The benchmark is run with RAILS_ENV=production to have a less verbose output to decrease logging.

RAILS_ENV=production rails server
rails 8.0.2
ruby 3.4.5 (2025-07-16 revision 20cda200d3) +YJIT +PRISM [x86_64-linux]
Warming up --------------------------------------
             partial    24.137k i/100ms
          helper tag    45.905k i/100ms
       helper concat    52.996k i/100ms
           component    33.276k i/100ms
Calculating -------------------------------------
             partial    176.451k (± 3.3%) i/s    (5.67 μs/i) -    893.069k in   5.067688s
          helper tag    344.303k (± 1.0%) i/s    (2.90 μs/i) -      1.744M in   5.066987s
       helper concat    530.749k (± 4.1%) i/s    (1.88 μs/i) -      2.650M in   5.003223s
           component    340.409k (± 2.7%) i/s    (2.94 μs/i) -      1.730M in   5.087353s

Comparison:
             partial:   176450.9 i/s
       helper concat:   530748.8 i/s - 3.01x  faster
          helper tag:   344303.1 i/s - 1.95x  faster
           component:   340408.9 i/s - 1.93x  faster

The interpolation is by far the fastest, but it is also the ugliest. Furthemore, it’s less secure since it’s easy to forget to escape a string to prevent from XSS attacks. For basic partials called very often, it sounds reasonable to trade a less attractive code for some precious milliseconds. However, for more complex partials that are called frequently, with branching, switching to View Component appears to be a good option, as it’s significantly faster than a partial invocation. Nevertheless, I’m not saying to switch all partials to interpolations or View Component. For a partial called rarely or once per request, or doing any IO, the lookup time is probably insignificant.

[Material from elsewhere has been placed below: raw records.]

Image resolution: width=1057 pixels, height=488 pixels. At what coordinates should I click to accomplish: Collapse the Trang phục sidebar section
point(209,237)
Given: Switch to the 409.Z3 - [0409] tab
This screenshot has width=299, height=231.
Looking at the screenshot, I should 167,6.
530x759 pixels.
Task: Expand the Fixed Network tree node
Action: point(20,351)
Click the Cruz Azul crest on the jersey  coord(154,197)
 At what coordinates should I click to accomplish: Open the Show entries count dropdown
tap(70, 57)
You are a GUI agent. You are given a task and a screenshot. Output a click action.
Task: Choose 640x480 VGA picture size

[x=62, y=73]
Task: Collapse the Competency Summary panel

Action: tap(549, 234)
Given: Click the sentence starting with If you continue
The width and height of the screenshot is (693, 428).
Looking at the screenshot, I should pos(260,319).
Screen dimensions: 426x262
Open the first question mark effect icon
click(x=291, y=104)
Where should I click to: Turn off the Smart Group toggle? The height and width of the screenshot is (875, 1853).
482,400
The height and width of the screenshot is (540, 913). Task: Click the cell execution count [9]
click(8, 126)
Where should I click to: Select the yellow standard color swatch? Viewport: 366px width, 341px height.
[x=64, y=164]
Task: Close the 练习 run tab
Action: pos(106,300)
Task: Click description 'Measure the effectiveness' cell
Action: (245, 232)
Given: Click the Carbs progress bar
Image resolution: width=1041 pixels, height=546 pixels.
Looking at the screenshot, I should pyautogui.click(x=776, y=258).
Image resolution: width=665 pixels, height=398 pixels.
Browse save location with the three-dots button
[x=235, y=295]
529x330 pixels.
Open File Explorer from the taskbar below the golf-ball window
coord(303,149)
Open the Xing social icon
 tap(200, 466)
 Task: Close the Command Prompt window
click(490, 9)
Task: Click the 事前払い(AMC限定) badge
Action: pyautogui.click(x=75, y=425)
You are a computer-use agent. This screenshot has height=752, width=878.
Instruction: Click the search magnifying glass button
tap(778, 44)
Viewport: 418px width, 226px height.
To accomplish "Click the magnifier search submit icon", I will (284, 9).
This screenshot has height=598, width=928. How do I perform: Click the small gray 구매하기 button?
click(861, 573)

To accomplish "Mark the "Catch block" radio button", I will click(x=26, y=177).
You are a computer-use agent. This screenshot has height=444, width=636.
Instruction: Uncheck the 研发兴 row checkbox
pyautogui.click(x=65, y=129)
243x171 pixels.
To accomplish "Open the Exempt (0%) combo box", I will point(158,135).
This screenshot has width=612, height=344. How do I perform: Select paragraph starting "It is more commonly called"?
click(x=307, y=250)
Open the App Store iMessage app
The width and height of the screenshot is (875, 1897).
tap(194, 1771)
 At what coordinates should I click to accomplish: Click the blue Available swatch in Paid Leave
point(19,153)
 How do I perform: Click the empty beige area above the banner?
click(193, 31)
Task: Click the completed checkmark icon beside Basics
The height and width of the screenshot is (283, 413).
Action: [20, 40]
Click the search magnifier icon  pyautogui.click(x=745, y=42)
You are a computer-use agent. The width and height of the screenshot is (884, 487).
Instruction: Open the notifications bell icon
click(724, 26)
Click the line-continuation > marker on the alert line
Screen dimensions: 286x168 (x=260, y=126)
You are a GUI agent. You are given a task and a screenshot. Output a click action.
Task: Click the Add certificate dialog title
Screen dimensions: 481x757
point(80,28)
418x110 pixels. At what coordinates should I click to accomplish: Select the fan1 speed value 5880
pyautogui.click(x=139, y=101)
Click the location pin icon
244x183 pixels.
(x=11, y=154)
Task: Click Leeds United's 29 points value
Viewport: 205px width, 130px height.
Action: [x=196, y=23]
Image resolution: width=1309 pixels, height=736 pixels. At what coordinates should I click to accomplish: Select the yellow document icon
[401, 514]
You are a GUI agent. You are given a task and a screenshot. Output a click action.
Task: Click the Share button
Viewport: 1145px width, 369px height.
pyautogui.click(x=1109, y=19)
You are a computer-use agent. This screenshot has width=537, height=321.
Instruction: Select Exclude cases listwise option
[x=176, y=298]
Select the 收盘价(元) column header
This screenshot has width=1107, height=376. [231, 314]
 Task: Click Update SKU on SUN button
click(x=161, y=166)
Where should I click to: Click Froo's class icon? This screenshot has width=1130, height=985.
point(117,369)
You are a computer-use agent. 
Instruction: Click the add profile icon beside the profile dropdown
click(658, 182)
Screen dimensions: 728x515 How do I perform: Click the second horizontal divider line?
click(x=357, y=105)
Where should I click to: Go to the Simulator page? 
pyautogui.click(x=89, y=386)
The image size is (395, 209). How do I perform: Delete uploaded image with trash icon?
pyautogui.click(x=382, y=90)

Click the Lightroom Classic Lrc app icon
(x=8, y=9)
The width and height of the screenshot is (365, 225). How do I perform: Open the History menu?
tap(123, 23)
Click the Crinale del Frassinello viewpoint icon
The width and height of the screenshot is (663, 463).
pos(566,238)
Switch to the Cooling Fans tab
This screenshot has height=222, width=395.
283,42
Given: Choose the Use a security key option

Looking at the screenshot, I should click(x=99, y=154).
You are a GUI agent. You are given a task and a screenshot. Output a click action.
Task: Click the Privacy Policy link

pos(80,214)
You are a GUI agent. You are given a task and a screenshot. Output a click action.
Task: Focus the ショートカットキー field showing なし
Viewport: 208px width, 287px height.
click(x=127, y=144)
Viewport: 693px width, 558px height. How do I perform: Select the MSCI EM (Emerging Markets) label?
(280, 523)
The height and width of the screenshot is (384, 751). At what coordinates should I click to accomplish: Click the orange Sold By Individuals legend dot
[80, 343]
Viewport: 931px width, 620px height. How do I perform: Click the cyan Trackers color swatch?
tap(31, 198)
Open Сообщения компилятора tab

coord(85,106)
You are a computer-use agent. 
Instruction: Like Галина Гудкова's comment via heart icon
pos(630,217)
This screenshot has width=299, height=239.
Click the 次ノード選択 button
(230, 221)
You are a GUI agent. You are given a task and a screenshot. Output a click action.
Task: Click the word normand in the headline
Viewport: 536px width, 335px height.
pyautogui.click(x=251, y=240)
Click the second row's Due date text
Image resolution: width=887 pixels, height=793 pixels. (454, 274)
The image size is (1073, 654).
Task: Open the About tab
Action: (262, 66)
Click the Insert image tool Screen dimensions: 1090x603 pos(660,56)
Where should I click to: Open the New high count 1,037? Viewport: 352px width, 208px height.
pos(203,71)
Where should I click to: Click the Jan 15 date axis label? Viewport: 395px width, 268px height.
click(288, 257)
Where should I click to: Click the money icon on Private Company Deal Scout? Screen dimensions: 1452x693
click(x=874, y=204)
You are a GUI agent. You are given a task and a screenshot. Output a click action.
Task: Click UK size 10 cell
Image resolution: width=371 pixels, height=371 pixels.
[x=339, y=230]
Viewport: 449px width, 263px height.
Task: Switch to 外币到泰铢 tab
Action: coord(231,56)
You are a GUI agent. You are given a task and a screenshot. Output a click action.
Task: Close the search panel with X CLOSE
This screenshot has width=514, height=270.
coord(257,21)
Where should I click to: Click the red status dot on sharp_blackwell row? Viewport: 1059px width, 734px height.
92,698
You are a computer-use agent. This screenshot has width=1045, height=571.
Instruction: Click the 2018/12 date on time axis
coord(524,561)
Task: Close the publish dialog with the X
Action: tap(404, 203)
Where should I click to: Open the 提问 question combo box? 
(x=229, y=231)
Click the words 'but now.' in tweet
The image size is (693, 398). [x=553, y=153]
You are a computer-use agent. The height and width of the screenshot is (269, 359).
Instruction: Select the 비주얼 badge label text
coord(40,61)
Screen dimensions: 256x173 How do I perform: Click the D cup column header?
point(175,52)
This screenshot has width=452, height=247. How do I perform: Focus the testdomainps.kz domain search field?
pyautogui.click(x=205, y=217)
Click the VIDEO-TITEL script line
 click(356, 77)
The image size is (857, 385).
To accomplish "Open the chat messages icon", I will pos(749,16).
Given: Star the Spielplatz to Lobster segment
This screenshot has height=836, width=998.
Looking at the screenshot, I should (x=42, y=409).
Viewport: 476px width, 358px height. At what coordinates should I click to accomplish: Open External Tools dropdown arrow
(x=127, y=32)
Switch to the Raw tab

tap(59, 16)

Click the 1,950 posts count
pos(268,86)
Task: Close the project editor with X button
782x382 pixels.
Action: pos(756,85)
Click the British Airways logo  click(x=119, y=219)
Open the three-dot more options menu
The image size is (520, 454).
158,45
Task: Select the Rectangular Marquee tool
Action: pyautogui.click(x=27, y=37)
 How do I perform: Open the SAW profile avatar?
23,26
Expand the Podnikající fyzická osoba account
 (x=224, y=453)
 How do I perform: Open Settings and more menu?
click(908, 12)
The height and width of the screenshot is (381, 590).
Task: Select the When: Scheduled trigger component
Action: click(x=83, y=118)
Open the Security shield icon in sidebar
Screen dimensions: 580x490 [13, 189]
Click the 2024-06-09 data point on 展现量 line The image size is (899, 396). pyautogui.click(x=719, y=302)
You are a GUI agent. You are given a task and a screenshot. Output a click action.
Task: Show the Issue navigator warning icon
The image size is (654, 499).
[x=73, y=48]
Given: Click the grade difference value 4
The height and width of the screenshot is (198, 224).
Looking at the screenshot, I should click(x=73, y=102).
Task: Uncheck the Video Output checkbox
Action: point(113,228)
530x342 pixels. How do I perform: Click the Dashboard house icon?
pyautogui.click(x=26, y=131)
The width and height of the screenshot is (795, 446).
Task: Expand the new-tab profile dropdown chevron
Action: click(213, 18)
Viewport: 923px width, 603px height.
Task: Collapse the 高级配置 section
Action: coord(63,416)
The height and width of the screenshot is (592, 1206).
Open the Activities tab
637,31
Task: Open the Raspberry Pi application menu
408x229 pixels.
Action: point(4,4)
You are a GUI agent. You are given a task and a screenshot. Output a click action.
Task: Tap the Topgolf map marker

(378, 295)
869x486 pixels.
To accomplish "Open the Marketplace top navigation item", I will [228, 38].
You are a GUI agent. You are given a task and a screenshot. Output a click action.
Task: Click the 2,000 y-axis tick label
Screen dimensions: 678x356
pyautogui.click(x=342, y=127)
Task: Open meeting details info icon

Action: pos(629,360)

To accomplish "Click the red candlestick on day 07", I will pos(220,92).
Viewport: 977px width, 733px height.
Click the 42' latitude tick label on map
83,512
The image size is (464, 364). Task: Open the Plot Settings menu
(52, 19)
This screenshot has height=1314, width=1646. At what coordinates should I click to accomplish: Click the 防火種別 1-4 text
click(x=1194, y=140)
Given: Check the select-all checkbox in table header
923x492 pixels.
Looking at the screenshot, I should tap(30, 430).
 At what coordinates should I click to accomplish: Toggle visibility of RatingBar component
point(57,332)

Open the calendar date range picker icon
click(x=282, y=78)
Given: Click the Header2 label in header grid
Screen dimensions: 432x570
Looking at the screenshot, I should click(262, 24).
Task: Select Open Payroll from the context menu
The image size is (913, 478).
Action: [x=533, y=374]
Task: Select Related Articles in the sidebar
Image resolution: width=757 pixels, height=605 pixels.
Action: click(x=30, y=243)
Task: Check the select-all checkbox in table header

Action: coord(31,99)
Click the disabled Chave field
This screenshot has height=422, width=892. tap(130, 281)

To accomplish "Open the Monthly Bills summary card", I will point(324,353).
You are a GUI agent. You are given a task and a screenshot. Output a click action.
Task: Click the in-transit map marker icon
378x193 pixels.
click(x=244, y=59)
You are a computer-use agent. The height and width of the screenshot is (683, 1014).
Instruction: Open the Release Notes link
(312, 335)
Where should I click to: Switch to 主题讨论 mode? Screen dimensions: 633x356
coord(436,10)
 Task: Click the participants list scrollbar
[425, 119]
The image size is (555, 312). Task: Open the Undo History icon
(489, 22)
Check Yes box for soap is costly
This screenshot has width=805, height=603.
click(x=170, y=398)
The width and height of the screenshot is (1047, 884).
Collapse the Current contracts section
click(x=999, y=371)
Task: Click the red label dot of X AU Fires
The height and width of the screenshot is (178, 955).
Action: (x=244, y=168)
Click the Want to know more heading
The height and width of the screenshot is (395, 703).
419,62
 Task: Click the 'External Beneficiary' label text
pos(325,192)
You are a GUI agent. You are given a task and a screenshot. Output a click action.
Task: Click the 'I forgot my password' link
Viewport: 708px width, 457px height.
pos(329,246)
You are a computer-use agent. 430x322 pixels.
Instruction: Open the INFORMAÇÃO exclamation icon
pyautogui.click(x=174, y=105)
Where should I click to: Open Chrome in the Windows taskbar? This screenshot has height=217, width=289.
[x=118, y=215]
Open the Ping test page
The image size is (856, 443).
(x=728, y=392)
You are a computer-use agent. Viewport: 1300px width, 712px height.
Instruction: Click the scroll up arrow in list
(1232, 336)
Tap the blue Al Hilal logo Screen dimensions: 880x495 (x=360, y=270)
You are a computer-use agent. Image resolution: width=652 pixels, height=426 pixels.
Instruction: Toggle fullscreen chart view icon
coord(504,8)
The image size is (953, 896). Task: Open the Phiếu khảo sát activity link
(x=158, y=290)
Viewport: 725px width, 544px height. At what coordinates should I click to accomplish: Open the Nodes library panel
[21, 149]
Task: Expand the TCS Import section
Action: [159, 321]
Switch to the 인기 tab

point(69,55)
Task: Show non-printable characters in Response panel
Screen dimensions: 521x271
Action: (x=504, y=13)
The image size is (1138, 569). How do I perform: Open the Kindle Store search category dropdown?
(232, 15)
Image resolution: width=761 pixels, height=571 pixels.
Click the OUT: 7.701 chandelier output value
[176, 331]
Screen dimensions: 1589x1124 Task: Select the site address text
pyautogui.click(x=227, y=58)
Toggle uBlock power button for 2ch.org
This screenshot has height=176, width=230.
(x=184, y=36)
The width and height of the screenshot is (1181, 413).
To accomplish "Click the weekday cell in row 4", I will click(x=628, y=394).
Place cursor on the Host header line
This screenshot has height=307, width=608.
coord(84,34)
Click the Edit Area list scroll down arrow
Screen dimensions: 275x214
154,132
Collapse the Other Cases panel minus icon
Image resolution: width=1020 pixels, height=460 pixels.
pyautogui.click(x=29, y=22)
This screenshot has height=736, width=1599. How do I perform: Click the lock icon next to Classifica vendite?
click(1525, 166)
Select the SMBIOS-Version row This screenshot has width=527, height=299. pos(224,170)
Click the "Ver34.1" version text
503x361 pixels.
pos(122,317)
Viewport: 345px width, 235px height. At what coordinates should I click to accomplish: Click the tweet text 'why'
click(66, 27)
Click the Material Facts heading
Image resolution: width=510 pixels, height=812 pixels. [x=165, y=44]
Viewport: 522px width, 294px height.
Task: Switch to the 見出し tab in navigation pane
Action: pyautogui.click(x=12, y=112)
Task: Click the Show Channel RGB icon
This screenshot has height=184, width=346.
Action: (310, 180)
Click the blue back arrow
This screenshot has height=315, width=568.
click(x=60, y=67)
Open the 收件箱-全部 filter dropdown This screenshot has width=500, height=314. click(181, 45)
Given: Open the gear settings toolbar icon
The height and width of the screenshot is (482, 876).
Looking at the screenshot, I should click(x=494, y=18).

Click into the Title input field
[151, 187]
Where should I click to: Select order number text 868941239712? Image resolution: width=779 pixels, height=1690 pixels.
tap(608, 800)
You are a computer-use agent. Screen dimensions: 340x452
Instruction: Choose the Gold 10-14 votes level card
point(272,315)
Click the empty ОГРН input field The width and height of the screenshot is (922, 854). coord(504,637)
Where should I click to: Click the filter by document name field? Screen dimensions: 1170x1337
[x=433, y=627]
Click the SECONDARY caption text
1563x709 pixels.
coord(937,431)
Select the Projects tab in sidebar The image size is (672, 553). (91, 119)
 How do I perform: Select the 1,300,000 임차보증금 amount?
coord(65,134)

Maybe later is faster than surely now

If an area of the page is unlikely to be seen by the visitor, it is probably best not to display it immediately. A typical example is an article that is longer than the screen’s height, with comments shown below. Only a few visitors will reach the comment section. So, rendering comments each time is a waste.

The idea is to replace a placeholder only when it becomes visible, thanks to IntersectionObserver. It’s different from basic lazy loading. Here, if the placeholder is not reached, there are ZERO requests. It’s a 100% optimization.

You can achieve that with the following JavaScript.

var placeholder = document.getElementById("placeholder")

new IntersectionObserver(function(entries) {
  if (entries[0].intersectionRatio > 0) {
    intersection.unobserve(placeholder)
    // Load content and replace placeholder
  }
}).observe(placeholder)

With Turbo, you can do it easily with lazy frames:

<turbo-frame id="comments" src="/articles/123/comments" loading="lazy">
  Comments placeholder
</turbo-frame>

However by handling directly IntersectionObserver you can use the rootMargin option to trigger loading earlier and thus visitors won’t see the placeholder.

Create lots of records quickly

For each Model#create call, there are three round-trips to the database to execute queries:

BEGIN
INSERT INTO ...
COMMIT

The order of magnitude of the network latency is approximately 10 microseconds on the same host and 100 microseconds in the same data center. In the case of creating bulk records, it is not optimal to wait 3 times for each record.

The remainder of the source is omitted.